The ARL is a clear, plain-language system developed for use across Australia and New Zealand. Instead of a cryptic number, it shows a simple bin icon for each separable part of the packaging — for example, the bottle, the lid and the label might each be listed separately. Each component carries one of three instructions: 'Recycle', meaning it can go in your kerbside recycling; 'Not Recycled', meaning it belongs in general waste; or 'Conditionally Recycled', which means it can be recycled only if you take a particular action first, such as rinsing it, returning the lid, or dropping it at a special collection point.
Those 'Conditionally Recycled' instructions are where the ARL really earns its keep, because they spell out the extra step that makes recycling actually work. You might see prompts like 'Rinse before recycling', 'Replace lid', 'Check locally', or 'Return to store' for soft plastics. Following these small steps matters — a greasy container or a tiny loose lid can contaminate a load or fall through sorting machinery, meaning otherwise good material ends up in landfill. Taking ten seconds to read and act on the label genuinely improves what gets recycled.

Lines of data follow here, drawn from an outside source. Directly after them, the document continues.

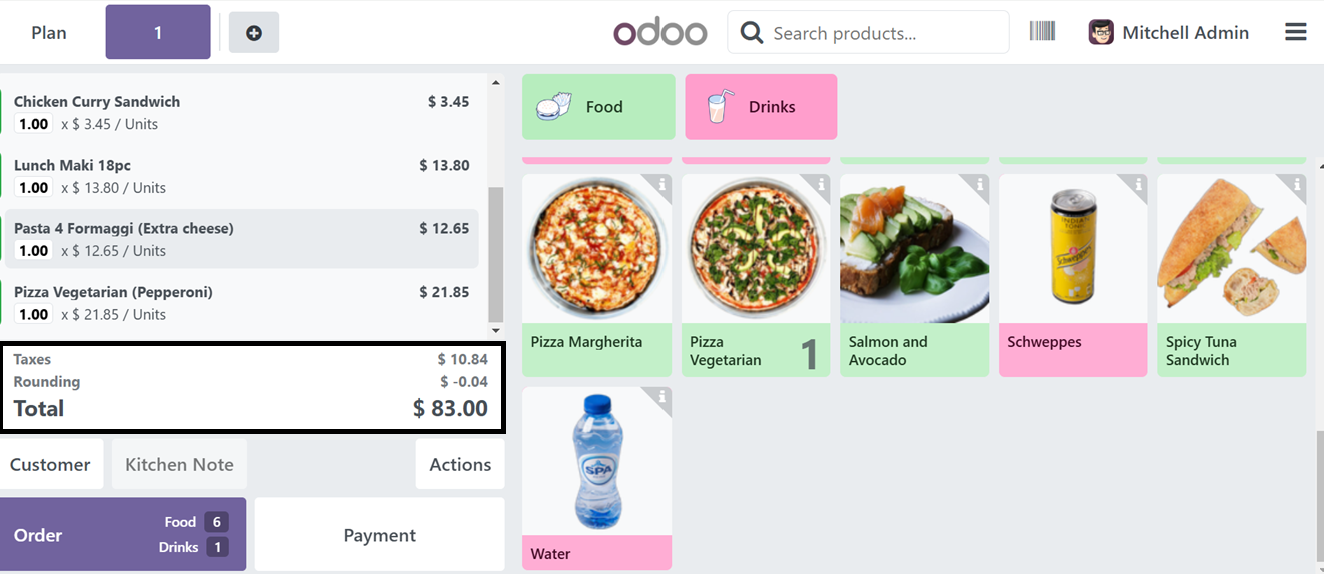1324x574 pixels.
Task: Open the barcode scanner icon
Action: pyautogui.click(x=1042, y=32)
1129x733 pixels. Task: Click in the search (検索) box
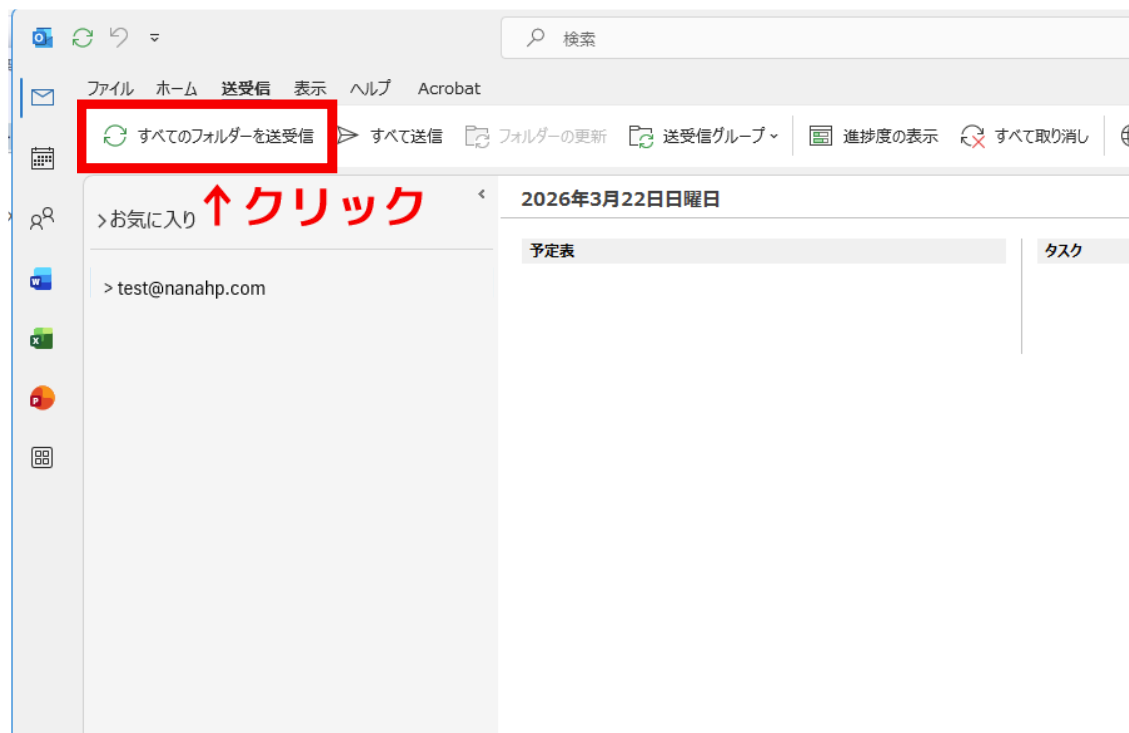pos(800,39)
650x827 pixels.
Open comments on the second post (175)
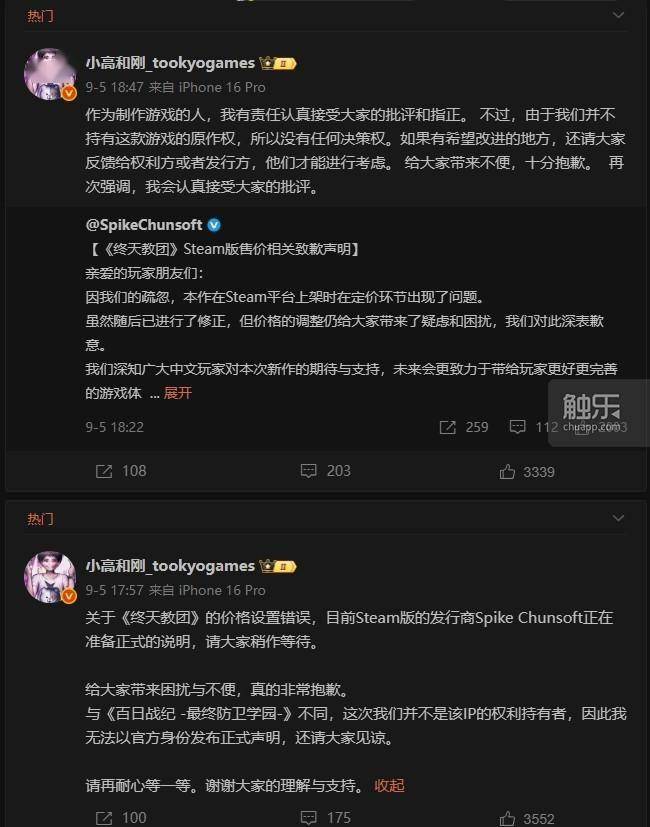(325, 818)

It's important to understand what the ARL can and can't tell you. Because New Zealand recently standardised what goes in kerbside bins, most areas now accept plastic bottles, trays and containers coded 1, 2 and 5, along with paper, cardboard, glass bottles and jars, and steel and aluminium cans. However, some ARL labels are printed for both Australia and New Zealand, and a few instructions — particularly anything marked 'Check locally' — may not perfectly match your council's rules. Soft plastics like bread bags and pasta packets are never accepted in the yellow bin, even if the ARL points you to a store return scheme, so those need to go to a participating soft-plastics drop-off instead.
As a practical habit, get in the routine of flipping packaging over before you toss it and reading each bin icon. Separate the components the label identifies, give containers a quick rinse, keep lids and soft plastics out of the kerbside bin, and follow any return-to-store instructions for items that need it. When an ARL says 'Check locally' or you're simply unsure, your local council website is the final word — kerbside rules can still vary by region. Learning to read the Australasian Recycling Label is one of the easiest ways to cut contamination and make sure the effort you put into recycling actually counts.